Il bicchiere mezzo vuoto
Il guaio è che anziché guardare ai talenti dei piccoli, la società italiana di oggi tende a mettere sotto lente i «problemi»: è quello che Novara chiama il paradosso del bicchiere mezzo vuoto. «Utilizziamo strumenti di screening a tappeto per scovare l’immaturità». E a conferma delle sue argomentazioni, nel suo nuovo libro («Non è colpa dei bambini. Perché la scuola sta rinunciando a educare i nostri figli e come dobbiamo rimediare.
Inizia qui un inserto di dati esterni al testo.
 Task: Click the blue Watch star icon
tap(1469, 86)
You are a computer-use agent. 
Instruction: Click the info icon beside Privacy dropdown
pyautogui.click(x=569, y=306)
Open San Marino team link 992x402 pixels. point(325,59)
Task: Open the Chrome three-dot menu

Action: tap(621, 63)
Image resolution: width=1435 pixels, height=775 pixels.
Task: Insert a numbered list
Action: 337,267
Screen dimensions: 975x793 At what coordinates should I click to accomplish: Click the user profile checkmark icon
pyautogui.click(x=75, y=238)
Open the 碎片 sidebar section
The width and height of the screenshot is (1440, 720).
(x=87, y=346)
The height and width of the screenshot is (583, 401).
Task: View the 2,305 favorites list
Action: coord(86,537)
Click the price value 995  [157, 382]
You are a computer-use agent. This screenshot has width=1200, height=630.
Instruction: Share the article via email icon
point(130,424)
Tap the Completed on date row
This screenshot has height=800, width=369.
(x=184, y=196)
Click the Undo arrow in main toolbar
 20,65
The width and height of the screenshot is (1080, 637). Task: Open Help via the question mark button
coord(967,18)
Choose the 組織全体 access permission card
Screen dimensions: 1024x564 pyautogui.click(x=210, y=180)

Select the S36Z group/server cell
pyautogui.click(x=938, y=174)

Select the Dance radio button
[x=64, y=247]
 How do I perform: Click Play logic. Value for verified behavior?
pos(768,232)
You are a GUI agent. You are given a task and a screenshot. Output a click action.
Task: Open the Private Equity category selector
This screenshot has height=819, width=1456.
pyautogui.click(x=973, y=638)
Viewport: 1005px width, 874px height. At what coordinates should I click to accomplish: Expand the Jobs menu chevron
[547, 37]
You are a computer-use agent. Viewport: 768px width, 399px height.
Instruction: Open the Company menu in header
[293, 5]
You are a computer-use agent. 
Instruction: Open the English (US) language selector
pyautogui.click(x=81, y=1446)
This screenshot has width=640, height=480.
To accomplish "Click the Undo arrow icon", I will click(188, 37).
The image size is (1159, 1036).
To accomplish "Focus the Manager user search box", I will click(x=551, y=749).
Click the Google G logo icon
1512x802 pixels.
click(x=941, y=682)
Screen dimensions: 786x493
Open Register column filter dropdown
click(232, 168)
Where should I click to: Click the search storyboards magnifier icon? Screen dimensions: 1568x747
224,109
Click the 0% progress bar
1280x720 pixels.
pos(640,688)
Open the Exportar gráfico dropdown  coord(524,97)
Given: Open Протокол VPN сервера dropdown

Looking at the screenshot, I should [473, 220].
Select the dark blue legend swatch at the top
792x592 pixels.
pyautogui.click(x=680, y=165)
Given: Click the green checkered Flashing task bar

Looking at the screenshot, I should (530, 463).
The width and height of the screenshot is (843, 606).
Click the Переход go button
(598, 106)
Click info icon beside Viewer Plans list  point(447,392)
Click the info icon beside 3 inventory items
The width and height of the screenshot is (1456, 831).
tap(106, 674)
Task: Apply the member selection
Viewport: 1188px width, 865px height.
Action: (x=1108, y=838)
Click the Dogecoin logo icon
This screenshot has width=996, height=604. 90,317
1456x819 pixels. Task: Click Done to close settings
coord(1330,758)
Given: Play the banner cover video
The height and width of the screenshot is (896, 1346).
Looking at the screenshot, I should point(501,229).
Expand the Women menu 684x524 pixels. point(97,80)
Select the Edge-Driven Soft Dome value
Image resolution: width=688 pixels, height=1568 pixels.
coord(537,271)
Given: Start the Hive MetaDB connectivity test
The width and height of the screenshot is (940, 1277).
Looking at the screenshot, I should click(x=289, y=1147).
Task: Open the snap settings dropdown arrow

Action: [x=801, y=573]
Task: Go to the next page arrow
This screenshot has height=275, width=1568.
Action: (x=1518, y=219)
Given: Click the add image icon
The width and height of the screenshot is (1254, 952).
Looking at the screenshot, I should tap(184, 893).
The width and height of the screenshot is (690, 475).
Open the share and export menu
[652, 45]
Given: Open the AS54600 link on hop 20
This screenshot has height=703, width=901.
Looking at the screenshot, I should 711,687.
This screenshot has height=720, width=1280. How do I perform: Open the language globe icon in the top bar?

Subito», Bur Rizzoli Parenting) porta i numeri. E dice: «A fronte dell’esplosione italiana di casi di difficoltà dell’apprendimento, secondo l’International Academy for Research in learning Disabilities, solo il 2,5% della popolazione scolastica mondiale dovrebbe incontrare problemi nella cognizione numerica, e solo lo 0,5% sarebbe soggetto a disturbo dell’apprendimento geneticamente determinato. Mentre i dati sulle segnalazioni in Italia parlano di circa un 20-30% di bambini. Più o meno cinque per classe».